This subsection analyses models that conceptualise the practices around handling data, from its generation to administrative practices involved in the provision of open data by public sector institutions to its use by third-parties. Various models of (linked) open data have been suggested under different terminologies. They have been named the open data life cycle, the open data value chain or plain open data process (Zuiderwijk, Janssen, Choenni, Meijer, & Alibaks, 2012). The different terminologies illustrate different purposes – practical guidance (Hyland & Wood, 2011) or analytical understanding – and foci. Whereas value chain models focus more on the creation of value during open data usage (Julien, 2012), the life cycle models aim to structure the handling of the data itself. Existing process models focus on activities within public administration, such as generating, editing and publishing the data without paying too much attention on the outside-use.
Most models contain similar elements and differ only regarding semantics, granularity or the extension of the process. Hyland et al. (2011) provide a six-step guidance model that contains the steps to (1) identify, (2) model, (3) name, (4) describe, (5) convert, (6) publish the data and the reverse activity to maintain it, similar to Villazon-Terrazas et al. (2011). Another model by Hausenblas and Karnstedt (2010) also includes the user perspective, adding the steps “discovery”, “integration” and “use cases”. With the ambition to build tools to support creating linked data, the LOD2 project developed a more fine-grained 8-step life cycle model (Auer et al., 2012). Synthesising various models, van den Broek et al. (2011) derive a life cycle model comprising the steps (1) identification, (2) preparation, (3) publication, (4) re-use and (5) evaluation.
All of these models describe the life cycle as a sequential, one-dimensional process of activities that an unspecified set of actors repeatedly undertake in order to provide a formerly unexposed amount of data to an abstract general public. Furthermore, these models include only one analytical level. They exclusively take the operational processes of open data publication into account (such as extracting, cleaning, publishing and maintaining data), while largely ignoring the strategic processes (such as policy production, decision making and administrative enforcement). Thus, the decisions which data will be published, who extracts data, how are data edited, how data can be accessed, which licenses are available, how data privacy and liability issues are treated, who is involved in these decisions etc. remain underappreciated. These more general strategic processes about open data refer to the governance structure, likely to be connected to an organisation’s ICT and data governance.

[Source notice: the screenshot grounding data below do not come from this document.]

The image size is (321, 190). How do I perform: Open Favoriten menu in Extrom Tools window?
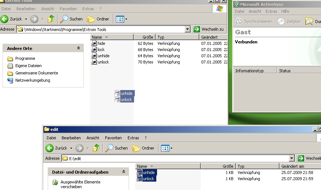click(x=68, y=8)
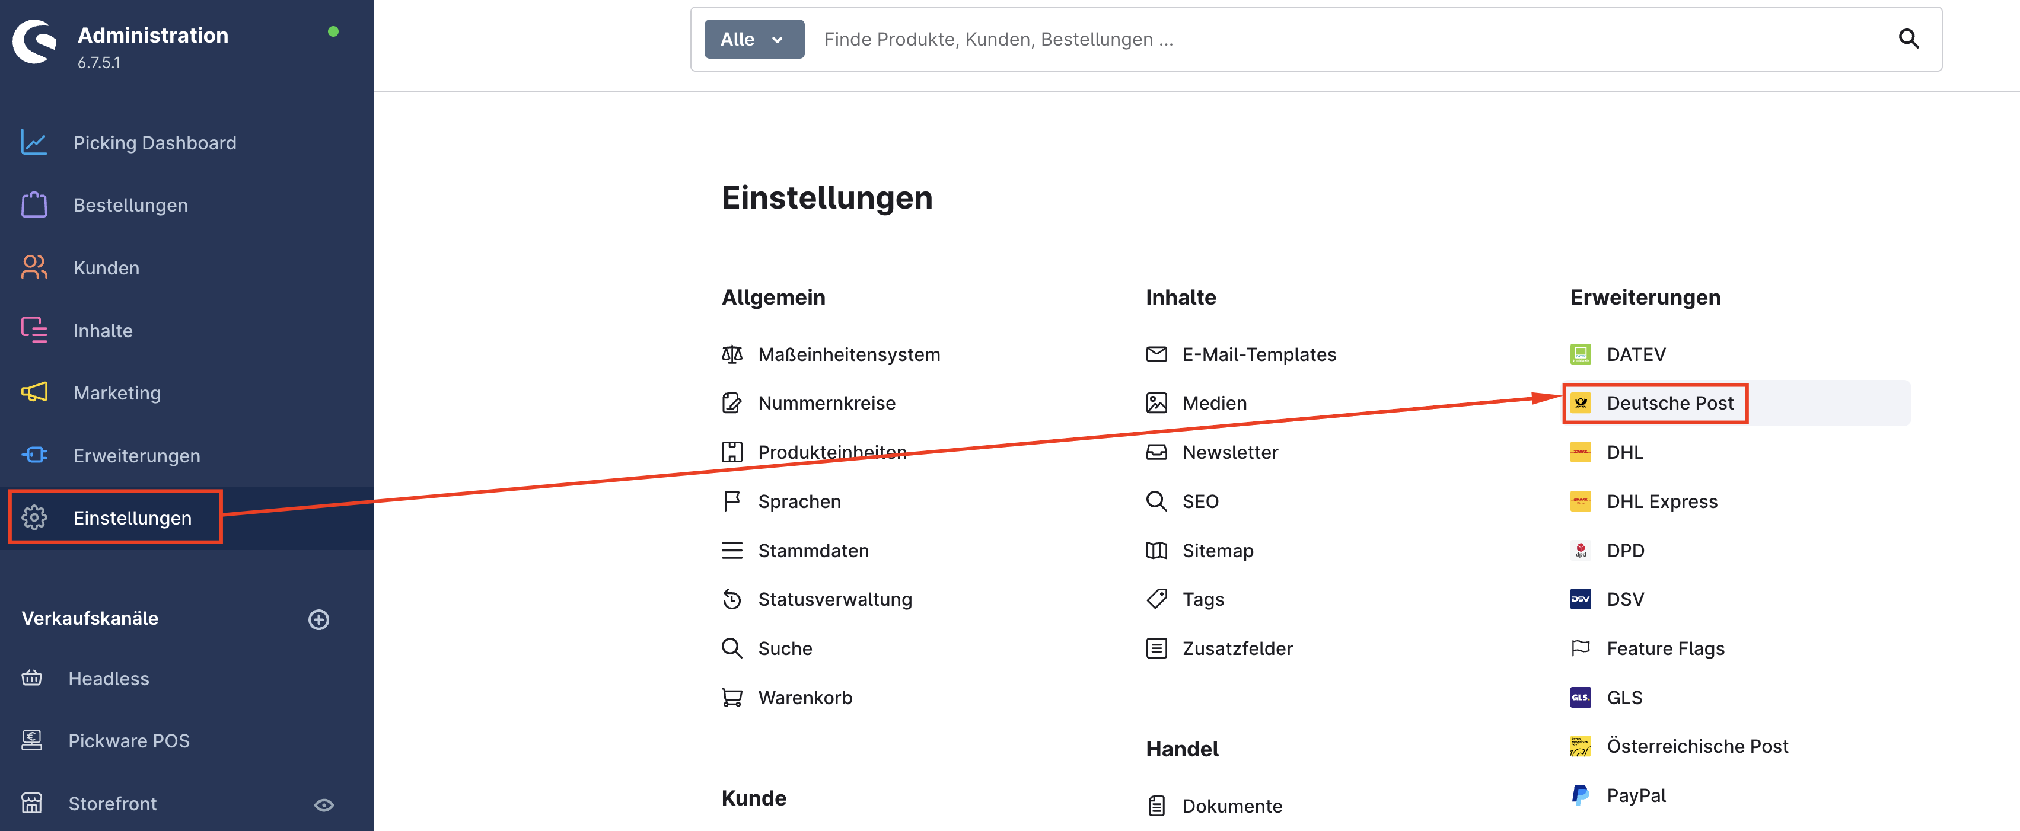
Task: Select Bestellungen in the sidebar
Action: click(130, 205)
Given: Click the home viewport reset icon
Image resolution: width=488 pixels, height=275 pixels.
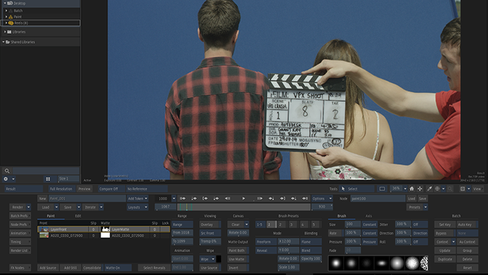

The issues outlined point to another blind spot of most open data life cycle models that these are actor-blind. If at all, institutional characteristics and actor-interests are considered as “impediments” (Zuiderwijk et al., 2012) or restrictions hindering an inherently good and beneficial idea (Meijer, de Hoog, Van Twist, van der Steen, & Scherpenisse, 2014). This is especially relevant as the different stakeholders involved – which have been outlined below in Section 3.3 – have different understandings of and interests in open data what influences the results (Zuiderwijk & Janssen, 2014). Efforts have thus been undertaken to develop more holistic analytic perspectives on open data e. g. based on complexity theory (Meijer et al., 2014) the information ecology approach (Harrison, Pardo, & Cook, 2012).
Furthermore, the data itself is often treated as “a commodity rather than an artifact” (Meijer et al., 2014). However, how (open) data is understood and interpreted is shaped by the institutional and legal context, e. g. different perceptions of privacy and personal data. In a similar manner, some data can be considered more politicised than other. Also, different professional perspectives on data that refers to the same material object influence not only the sense-making, but the consideration of what data is actually important, the metrics of measurement etc. Taken together, this might even question the viability of a generic life cycle model.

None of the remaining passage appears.